Dancing Robots
Same idea as yesterday... I don't like it as much, but I was shooting for shorter...
She rolled back and forth across the tiny dressing room as I tried to eat my dinner. Back and forth, back and forth. She didn't even try to turn around before reversing directions. Even when I lowered my head to eat my soup, I could see her moving in the corner of my eye. With a sigh I put down my spoon and untucked the napkin at my throat.
"Glenda, I need you to keep still so I can concentrate." I placed a hand on her waist to activate the motion-override circuit, then pushed and turned Glenda to a spot by the sofa where she could see the whole room. Before removing the hand on her waist, I touched the switch at the base of her spine to prohibit further movement, an action which, six months ago, would have caused me great anguish. Now it only released a sigh of relief in my heart.
I returned to my soup and she said to me, "Robert, I don't want to perform tonight." The soup was getting cold, staring back at me as I listened to Glenda's words. Her speech was chopped and stilted, sounds picked from a dictionary, cut from the fluid, lingual melody of a familiar voice. Not for the first time, I saw a ransom note in my mind, and the mangled newspaper the words were taken from. I tried to read the note instead of listening to Glenda.
She repeated her pitchless plea. "Robert, I don't want to perform tonight."
"That's alright." I stood up again and walked to a massive case that stood in a corner. Opening it I said, "She can do it instead." I reached into the box and drew towards me a figure that matched Glenda's form perfectly.
"Robert, I--" Nobody had taught Glenda how to understand or describe the betrayal that was happening so openly in front of her. "Robert, I--"
The stuttering continued as I moved around the cramped space with my new partner. She was smoother, more responsive to my touch. I smiled as best as I could when a stage hand leaned into the room and said, "Mr. Mulligan," to announce that my moment had come.

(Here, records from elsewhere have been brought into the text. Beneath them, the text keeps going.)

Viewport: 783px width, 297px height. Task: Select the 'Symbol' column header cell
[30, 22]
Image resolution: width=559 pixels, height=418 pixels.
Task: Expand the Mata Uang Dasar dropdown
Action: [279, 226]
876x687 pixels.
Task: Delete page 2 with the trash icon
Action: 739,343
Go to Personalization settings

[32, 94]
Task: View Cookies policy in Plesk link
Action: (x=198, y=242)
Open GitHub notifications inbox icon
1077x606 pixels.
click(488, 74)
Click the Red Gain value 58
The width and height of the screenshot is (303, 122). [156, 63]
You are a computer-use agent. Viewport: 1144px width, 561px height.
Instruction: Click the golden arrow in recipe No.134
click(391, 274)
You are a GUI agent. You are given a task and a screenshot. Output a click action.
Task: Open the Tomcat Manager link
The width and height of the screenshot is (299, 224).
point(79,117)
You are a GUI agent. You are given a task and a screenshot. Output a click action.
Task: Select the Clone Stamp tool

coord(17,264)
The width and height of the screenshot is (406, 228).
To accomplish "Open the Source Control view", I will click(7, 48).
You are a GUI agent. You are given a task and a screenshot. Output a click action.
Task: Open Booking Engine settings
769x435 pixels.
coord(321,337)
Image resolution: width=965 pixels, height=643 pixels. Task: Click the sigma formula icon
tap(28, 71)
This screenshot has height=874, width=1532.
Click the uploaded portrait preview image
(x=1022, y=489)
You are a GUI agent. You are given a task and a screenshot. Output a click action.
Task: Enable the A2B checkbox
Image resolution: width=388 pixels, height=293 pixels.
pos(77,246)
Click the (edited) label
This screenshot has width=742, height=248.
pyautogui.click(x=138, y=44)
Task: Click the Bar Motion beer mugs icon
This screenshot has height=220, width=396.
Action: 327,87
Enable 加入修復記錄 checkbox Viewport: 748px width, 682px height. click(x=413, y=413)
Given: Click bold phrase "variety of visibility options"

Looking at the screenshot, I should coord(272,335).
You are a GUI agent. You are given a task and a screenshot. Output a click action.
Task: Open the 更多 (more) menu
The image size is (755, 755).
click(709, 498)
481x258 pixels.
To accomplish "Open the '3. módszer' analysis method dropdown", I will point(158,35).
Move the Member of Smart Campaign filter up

I walked, she rolled, and behind us Glenda's flat, paperscrap, ransom note words fluttered behind us. "Robert, I--"
I looked at her replacement, but she did not look back at me. We practiced our steps in the wings. None of the little tricks Glenda knew, learned long ago from my wife, my original partner, were there. But when she turned to me and said, "I am ready," my love's words weren't there either.
At the appointed moment, we moved into the blinding lights of the stage. All through the performance I told myself, "it's the lights. It's the lights reflecting off her new burnished body. It's the bright reflection putting the water in my eyes."
3 Comments:
Chilling, with pathos.
Thanks, Lucy! I'm always impressed when my fiction is read. :)
Wow. Nice. Had to read it twice, in fact, it was so creepy. Well done.